Aetosaurs - Description

Description

The head is small relative to the large body, and quite distinctive in shape, being flat and blunt at the front, like the snout of a pig. Some teeth are chisel-shaped, small and leaf-like, indicating a probable herbivorous diet, although peg-like teeth and a keratinous snout have been considered possible adaptations in some species for feeding on colonial insects. A study of the braincase of Stagonolepis robertsoni has shown that there are similarities between it and those of crocodylomorphs, which may indicate a close relationship.

Aetosaurs had a "pillar-erect" erect limb posture similar to that seen in Rauisuchia, a related group of Triassic archosaurs. A pillar-erect limb posture is one where the femur articulates vertically with the acetabulum of the hip, which is angled downward, so that the leg is positioned beneath the body and acts as a pillar bearing weight. While the limb posture is similar to rauisuchians, the feet resemble those of phytosaurs (crocodile-like semiaquatic crurotarsans) in the retention of primitive characteristics. Although the forelimbs are much smaller than the hind limbs, all aetosaurs were quadrupeds.
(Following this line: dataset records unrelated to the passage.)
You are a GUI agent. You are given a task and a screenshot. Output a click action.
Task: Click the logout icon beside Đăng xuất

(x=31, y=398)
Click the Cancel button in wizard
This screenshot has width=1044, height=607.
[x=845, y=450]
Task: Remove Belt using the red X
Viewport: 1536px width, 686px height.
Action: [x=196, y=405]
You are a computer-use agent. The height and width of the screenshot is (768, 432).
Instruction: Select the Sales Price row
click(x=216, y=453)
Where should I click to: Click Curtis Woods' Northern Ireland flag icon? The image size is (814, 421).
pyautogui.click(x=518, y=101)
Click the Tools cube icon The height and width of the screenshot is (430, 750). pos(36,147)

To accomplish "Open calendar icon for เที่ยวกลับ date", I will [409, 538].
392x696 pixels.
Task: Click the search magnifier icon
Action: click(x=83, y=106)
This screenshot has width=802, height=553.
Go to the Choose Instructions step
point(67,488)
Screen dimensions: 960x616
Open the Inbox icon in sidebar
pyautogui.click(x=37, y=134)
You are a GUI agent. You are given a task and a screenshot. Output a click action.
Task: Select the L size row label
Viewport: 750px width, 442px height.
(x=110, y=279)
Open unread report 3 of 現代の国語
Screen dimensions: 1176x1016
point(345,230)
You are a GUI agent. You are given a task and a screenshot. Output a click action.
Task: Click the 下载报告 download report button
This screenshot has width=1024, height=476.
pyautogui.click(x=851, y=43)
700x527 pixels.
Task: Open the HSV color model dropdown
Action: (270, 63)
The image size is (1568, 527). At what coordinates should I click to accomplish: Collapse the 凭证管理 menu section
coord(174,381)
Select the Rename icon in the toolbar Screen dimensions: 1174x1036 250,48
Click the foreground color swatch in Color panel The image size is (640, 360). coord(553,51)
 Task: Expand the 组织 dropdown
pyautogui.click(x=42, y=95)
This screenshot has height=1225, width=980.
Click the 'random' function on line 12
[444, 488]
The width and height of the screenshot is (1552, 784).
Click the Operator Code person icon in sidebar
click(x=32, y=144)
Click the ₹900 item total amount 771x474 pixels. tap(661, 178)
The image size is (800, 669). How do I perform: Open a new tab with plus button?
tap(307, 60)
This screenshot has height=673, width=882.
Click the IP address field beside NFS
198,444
Aetosaurs were very heavily armored (most certainly as a defense against predators), with large quadrangular, interlocking bony plates, or osteoderms, protecting the back and sides, belly, and tail. In life, these plates were probably covered in horn. Dorsal osteoderms, which are found on the backs of aetosaurs, are often ornamented with radial grooves. Dorsal paramedians, those found along the midline of the animal, are often wide and quadrangular with a small boss called a dorsal eminence on the dorsal surface of each plate. In aetosaurs, paramedian plates often have raised or depressed anterior edges where the plates articulate with the ones in front of them. If the anterior edge is raised, the area is called an anterior bar, while if it is depressed, the area is called an anterior lamina. In lateral plates, which are positioned on either side of the paramedian plates, the dorsal eminence is often enlarged into a prominent spike. This spike is especially noticeable in desmatosuchines such as Longosuchus and Desmatosuchus. Osteoderms are useful in diagnosing aetosaur taxa, and aetosaur species can often be identified from individual scutes based on their ornamentation pattern.

Primitive genera, like the widespread Norian genus Aetosaurus and the Carnian Coahomasuchus, tended to be small, about a metre (3.2 ft) in length. However, more advanced forms were larger - about 3 metres (9.8 ft) in length - with some taxa, such as Typothorax and Paratypothorax, possessing broad turtle-like bodies, and others, like Desmatosuchus, a narrow-bodied genus at least 4 metres (13 ft) long, equipped with large spines over the shoulders, which added to the animal's defensive armament.